Fluorescence lifetime
Samples created for the steady-state measurements were characterized by time-correlated emission experiments as well. A 295 nm excitation wavelength was chosen, and the emission was recorded at 340 nm (Fig. 2d) in order to keep the optical density of the measured samples as low as possible. A decrease of the decay time can be observed with increasing concentration of SiC NPs. The decreasing decay time indicates a dynamic quenching process.
Stern–Volmer representation of the quenching process
Both the intensity and the lifetime changes were studied in the Stern–Volmer representation (Fig. 2e). The Stern–Volmer plot of the luminescence quenching constructed from the luminescence intensity shows complex or mixed interactions; if the interaction is either poorly dynamic or static, the Stern–Volmer plot of the intensity gives linear coherence between the quencher concentration and the intensity. However, even if a mixed interaction is the case for quenching, the Stern–Volmer representation of the change in the lifetime still gives linear coherence between the decay times and the quencher concentrations. For SiC USNPs, there is a deviation from the linearity for the lifetime, too.

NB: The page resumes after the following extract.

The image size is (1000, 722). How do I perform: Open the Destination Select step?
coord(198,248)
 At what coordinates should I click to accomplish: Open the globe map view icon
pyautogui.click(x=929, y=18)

Temperature dependence of the quenching process
The luminescence spectra of the BSA samples containing different amounts of SiC were recorded at different temperatures as well, and the Stern–Volmer plot was constructed to monitor the temperature dependence of the quenching process (Fig. 2f). It can be seen that the shapes of the spectra did not change with temperature, however, there is a decrease in the gradient which is usually explained as a consequence of complex formation and static quenching.56
IR measurements
The infrared spectrum of the protein exhibits 5 characteristic bands, two of which are known as amide bands and used to elucidate the secondary structure of a protein. These are most commonly used in infrared protein studies. The amide I band is found between 1600 and 1700 cm−1. It is primarily caused by the stretching vibrations of C
O coupled weakly with the C–N stretching and N–H bending. The exact band position is determined by the backbone conformation and the hydrogen bonding pattern within the protein molecule. The amide II band occurs at 1500–1600 cm−1 and is mainly derived from the C–N stretching along with the N–H in-plane bending.45
The ATR-IR spectra of the BSA film and the SiC-BSA film in the amide I and amide II regions are plotted in Fig. 3a. One can see that that there is no shift in the amide I and amide II peak positions, while peak intensities are partially reduced in the presence of SiC USNPs. Another recognizable difference occurs between 1550 and 1590 cm−1, where the absorption was reduced further in the presence of SiC USNPs. This part of the FTIR spectra can be connected to the tyrosine (Tyr) amino acid as well as amide II. Tyr is one of the strong absorbing amino acids recognizable in the infrared spectrum57 with absorption bands at around 1520 cm−1, 1450 cm−1 and a broad band at around 1250 cm−1. The latter band in the BSA/SiC system experienced a similar decrease, and here the difference is more visible (Fig. 3b). Trp also has a weak band at around 1550 cm−1. However, this band has not been observed for the protein structure.57 These bands are also sensitive to environmental changes. Protein compression also decreases amide II intensity while the amide I band is basically unaltered.58 The amide I and amide II regions in the IR spectrum were fitted with Gaussian/Lorentzian functions (Voigt) to study the differences (Fig. 3c). Eleven peaks were needed to fit the IR spectrum of BSA and 8 for that of BSA/SiC. These can be connected to 8 peaks from the BSA spectrum with similar peak positions but different intensities in some cases, while there are missing peaks between 1550–1600 cm−1. Deconvolution should be considered with extra care because of the previously described manipulation of the spectra, nevertheless, the IR spectra show slight changes in the protein structure that are either stress-related or caused by environmental changes around the Tyr or Trp residues.
 |
| Fig. 3 (a) ATR-IR spectra of the amide I and amide II regions of pure BSA and BSA/SiC solutions. (b) ATR-IR peak intensity changes in the Try peaks in the presence of SiC USNPs, indicating environmental changes around the amino acid. (c) Deconvolution of the amide I/II regions showing peak disappearance at around 1550–1600 cm−1, where Try has vibration modes. (d) Peak positions from the deconvolutions. | |
Discussion
We found that the results of the various analyses are rather contradictory. Neither the UV-VIS absorbance spectra nor the luminescence measurements imply strong complex formation. The results of IR measurements show little changes in the amide II band, which is sensitive to the side chain vibrations. However, the fluorescence quenching process cannot be described by simple collision quenching. The curve of I0/I shows higher values than τ0/τ (Fig. 2e) which is often explained by both static and dynamic quenching occurring during this process.59 Additionally, the temperature dependence of the quenching is typical of the complexes.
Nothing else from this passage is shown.